• _What is needed_
Starting at the line that holds "Image resolution: width=844" and stopping at the line that holds "Click the XL size row label", restate the records below word for word, with both of those lines included.

[Exercise materials — start]

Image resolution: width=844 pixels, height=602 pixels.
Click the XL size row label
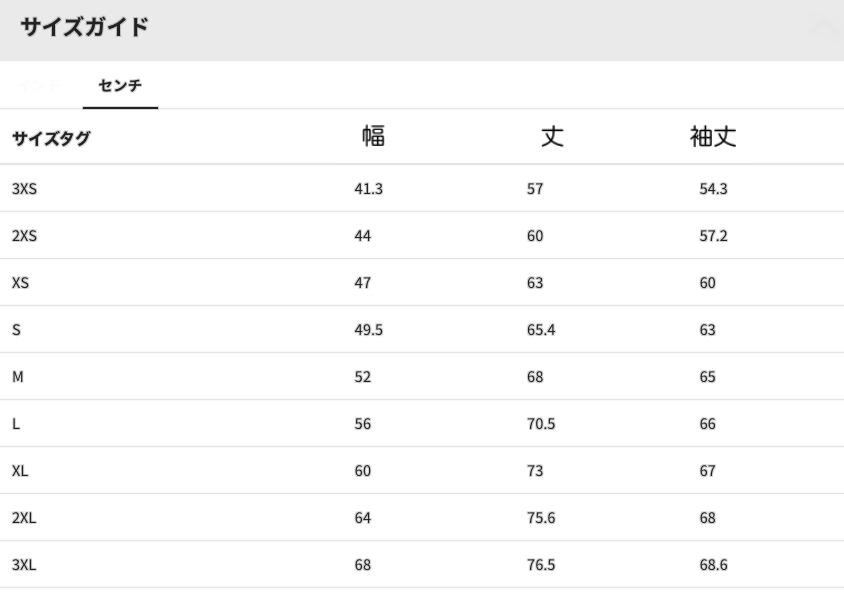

[Exercise materials — finish]
[Exercise materials — start]

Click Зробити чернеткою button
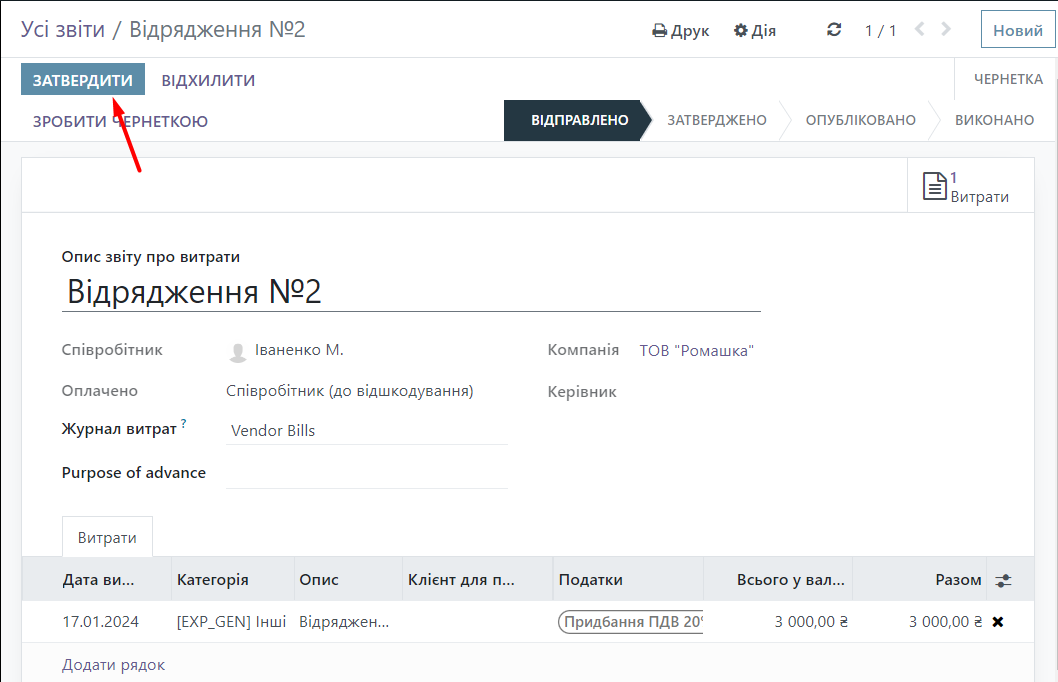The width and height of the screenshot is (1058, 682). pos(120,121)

[Exercise materials — finish]
[Exercise materials — start]

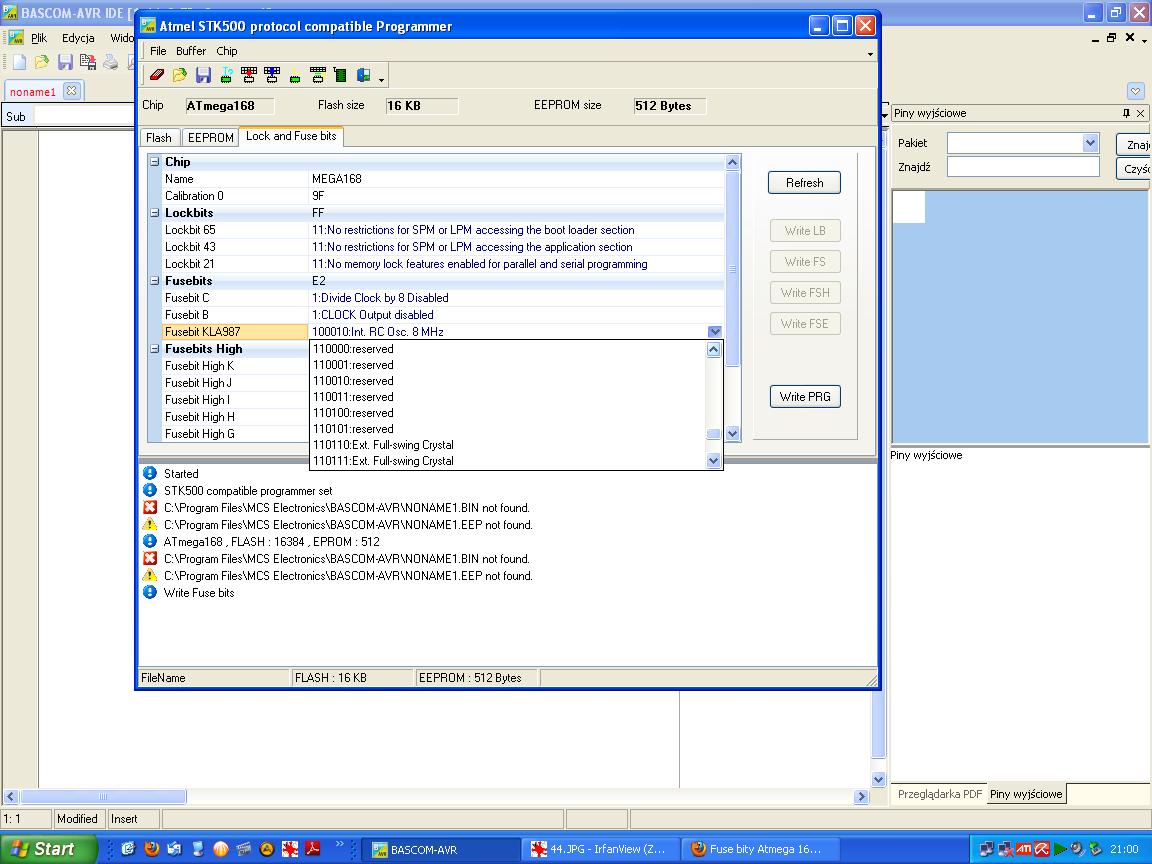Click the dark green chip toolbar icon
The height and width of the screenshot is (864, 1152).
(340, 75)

[Exercise materials — finish]

• _Answer section_
Image resolution: width=844 pixels, height=602 pixels.
Click the XL size row label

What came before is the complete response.